Over the past year, the vLLM Semantic Router project has released a series of work spanning: (1) core routing mechanisms -- signal-driven routing, context-length pool routing, router performance engineering, policy conflict detection, low-latency embedding models, category-aware semantic caching, user-feedback-driven routing adaptation, hallucination detection, and hierarchical content-safety classification for privacy and jailbreak protection; (2) fleet optimization -- fleet provisioning and energy-efficiency analysis; (3) agentic and multimodal routing -- multimodal agent routing, tool selection, CUA security, and multi-turn context memory and safety; (4) governance and standards -- inference routing protocols and multi-provider API extensions. Each paper tackled a specific problem in LLM inference, but the problems are not independent; for example, fleet provisioning depends on the routing policy, which depends on the workload mix, shifting as organizations adopt agentic and multimodal workloads. This paper distills those results into the Workload-Router-Pool (WRP) architecture, a three-dimensional framework for LLM inference optimization. Workload characterizes what the fleet serves (chat vs. agent, single-turn vs. multi-turn, warm vs. cold, prefill-heavy vs. decode-heavy). Router determines how each request is dispatched (static semantic rules, online bandit adaptation, RL-based model selection, quality-aware cascading). Pool defines where inference runs (homogeneous vs. heterogeneous GPU, disaggregated prefill/decode, KV-cache topology). We map our prior work onto a 3x3 WRP interaction matrix, identify which cells we have covered and which remain open, and propose twenty-one concrete research directions at the intersections, each grounded in our prior measurements, tiered by maturity from engineering-ready to open research.

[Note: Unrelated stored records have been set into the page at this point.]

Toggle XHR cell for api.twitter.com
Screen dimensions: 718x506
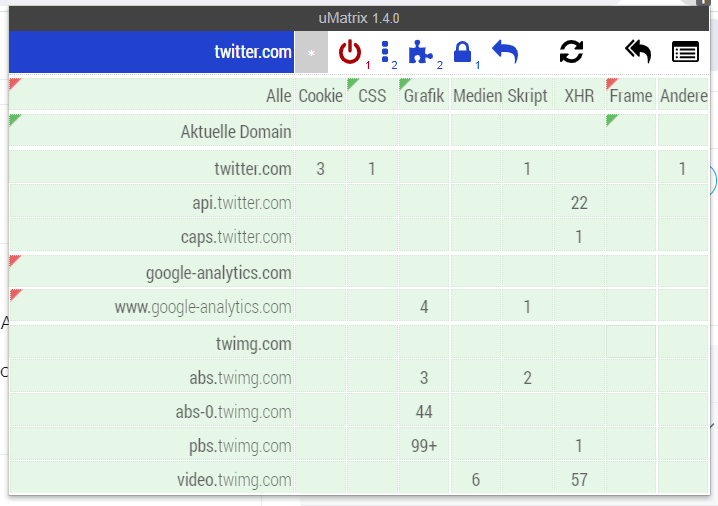579,202
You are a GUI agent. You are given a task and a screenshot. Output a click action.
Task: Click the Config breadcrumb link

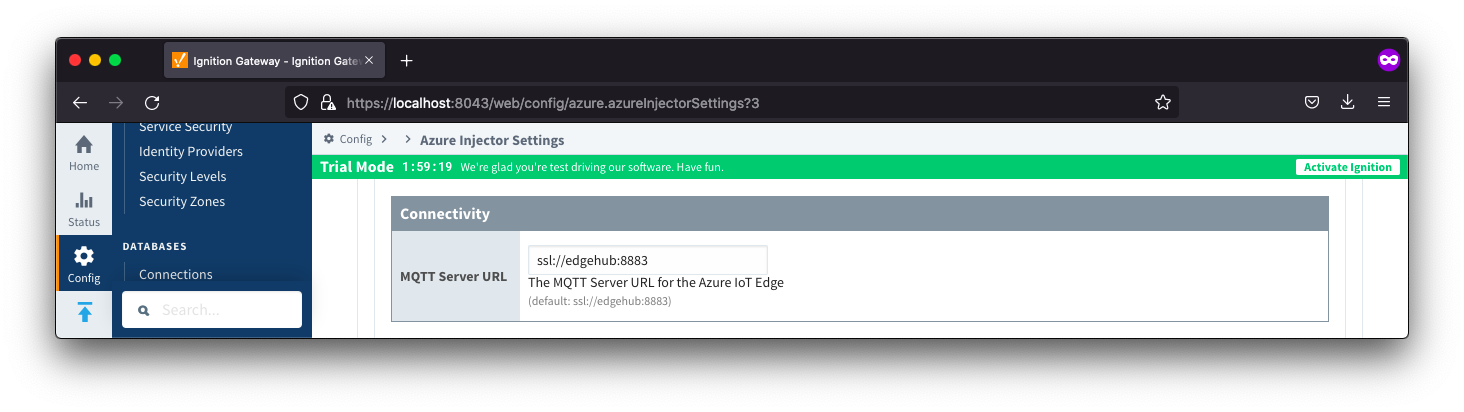click(355, 140)

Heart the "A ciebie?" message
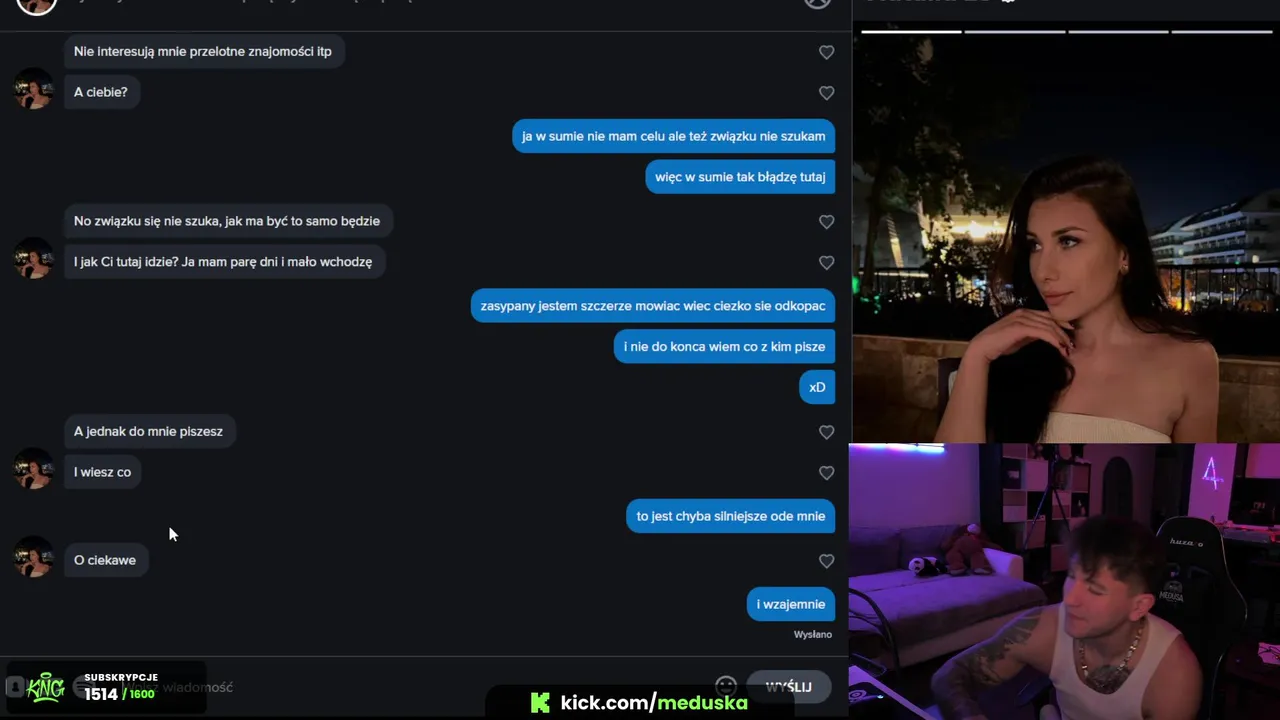click(826, 93)
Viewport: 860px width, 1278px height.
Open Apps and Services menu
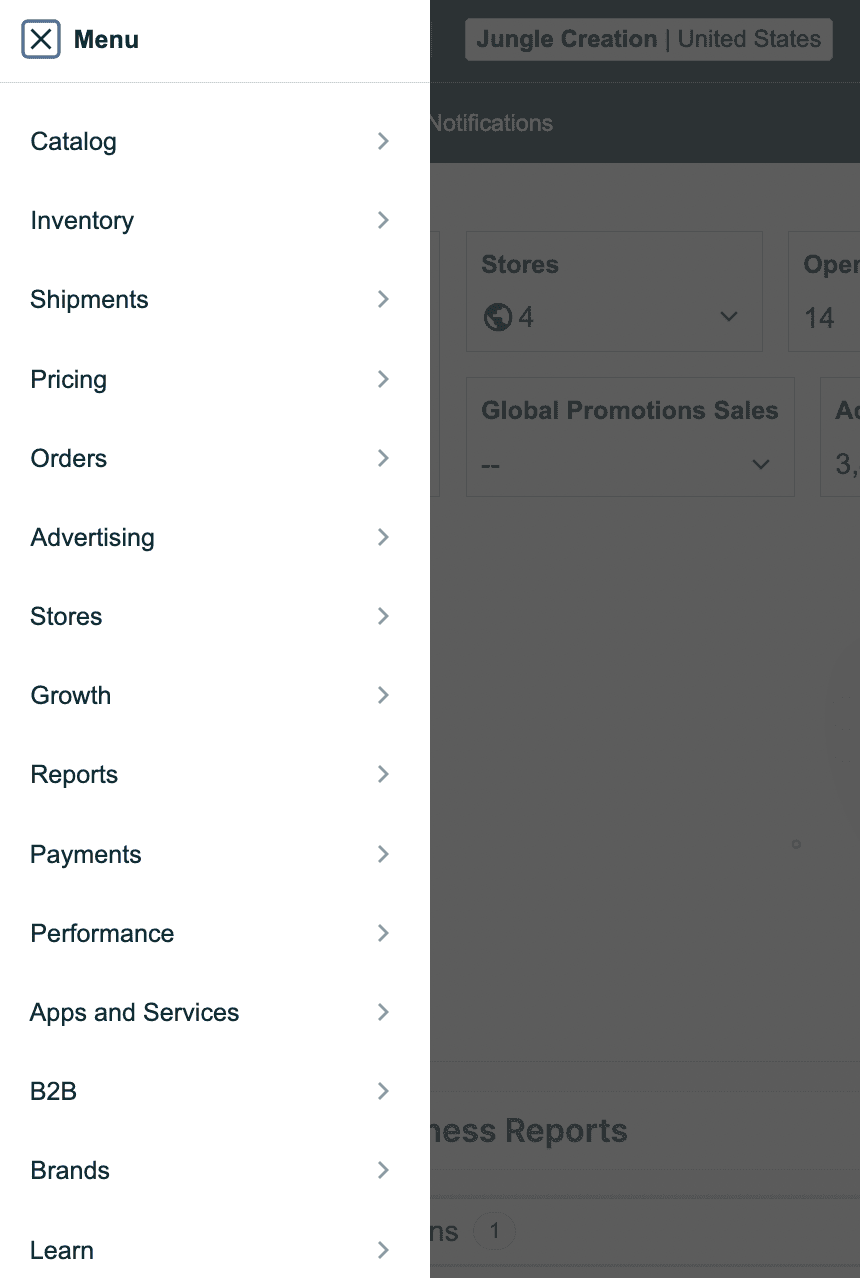pyautogui.click(x=135, y=1012)
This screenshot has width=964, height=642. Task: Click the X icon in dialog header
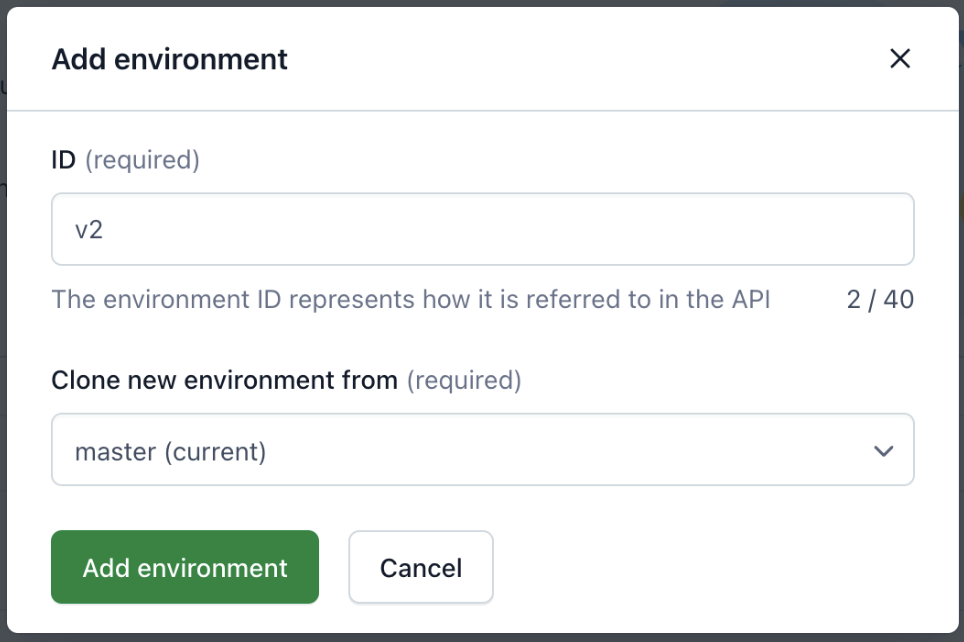click(900, 59)
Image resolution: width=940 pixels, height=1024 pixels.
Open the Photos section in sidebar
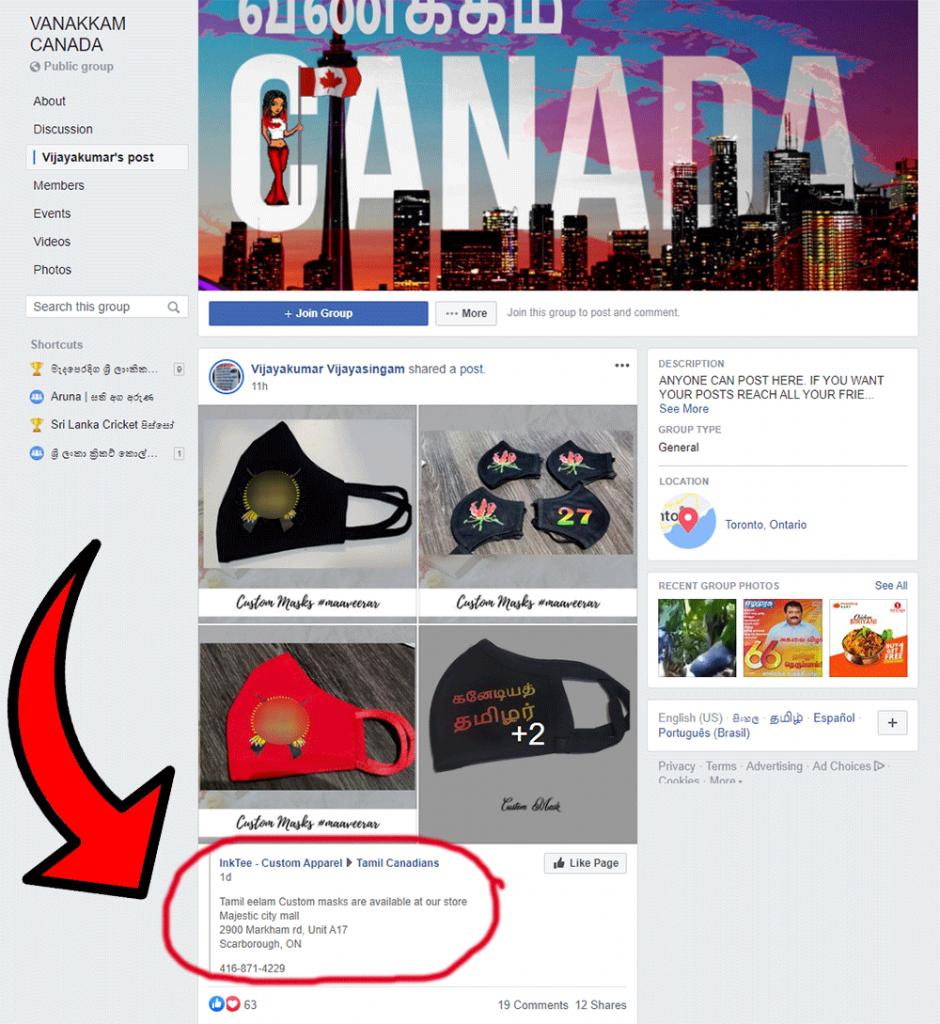point(52,270)
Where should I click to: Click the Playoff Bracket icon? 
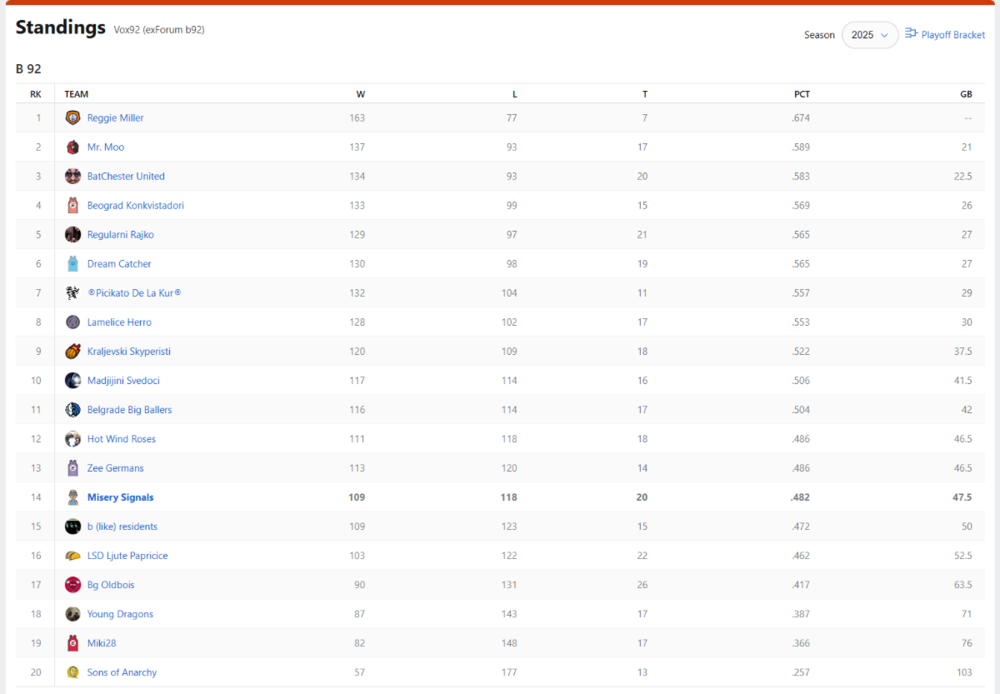coord(911,34)
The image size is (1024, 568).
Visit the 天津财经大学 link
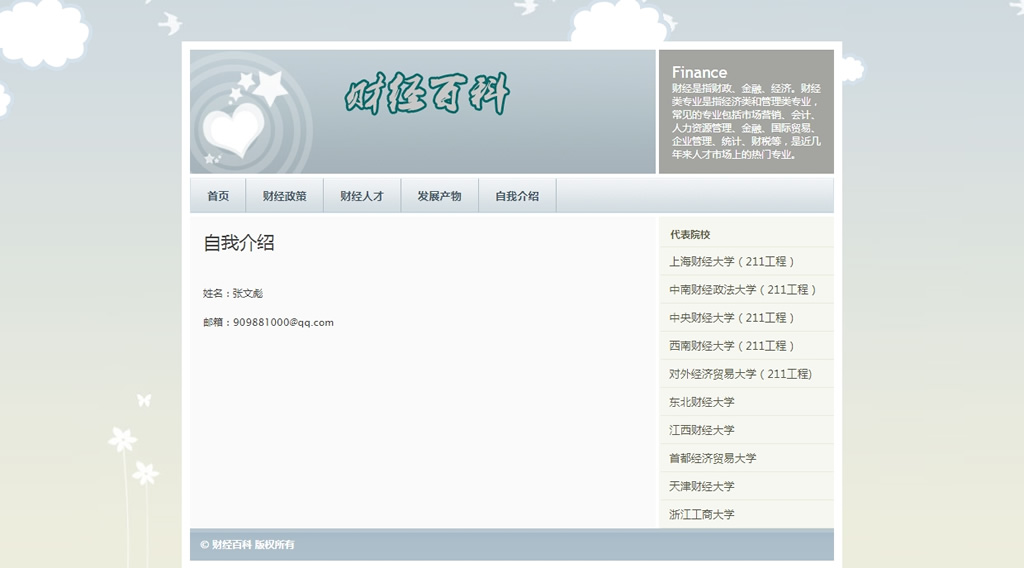(x=702, y=486)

翻译：过去一年中，vLLM语义路由器项目发布了一系列研究工作，涵盖：（1）核心路由机制——信号驱动路由、上下文长度感知资源池路由、路由器性能工程、策略冲突检测、低延迟嵌入模型、类别感知语义缓存、用户反馈驱动的路由自适应、幻觉检测，以及面向隐私保护和越狱防御的分层内容安全分类；（2）集群优化——集群资源调配与能效分析；（3）智能体与多模态路由——多模态智能体路由、工具选择、CUA安全、多轮对话上下文记忆与安全；（4）治理与标准——推理路由协议及多提供商API扩展。每篇论文各自解决了大语言模型推理中的特定问题，但这些问题并非相互独立：例如，集群资源调配依赖于路由策略，而路由策略又取决于工作负载的混合模式，并且随着组织采用智能体与多模态工作负载而动态变化。本文将上述研究成果提炼为"工作负载-路由器-资源池"（WRP）三层架构——一种面向大语言模型推理优化的三维框架。其中，工作负载层表征集群服务内容（对话vs.智能体、单轮vs.多轮、热启动vs.冷启动、预填充密集型vs.解码密集型）；路由器层决定每个请求的分发方式（静态语义规则、在线赌博机自适应、基于强化学习的模型选择、质量感知级联）；资源池层定义推理发生的物理位置（同构vs.异构GPU、分离式预填充/解码、KV缓存拓扑）。我们将前期工作映射到3x3的WRP交互矩阵，识别已覆盖与待填充的单元格，并在各交叉点提出二十一个具体研究方向，每个方向均基于前期实验数据，按成熟度分级（从工程就绪到开放研究问题）。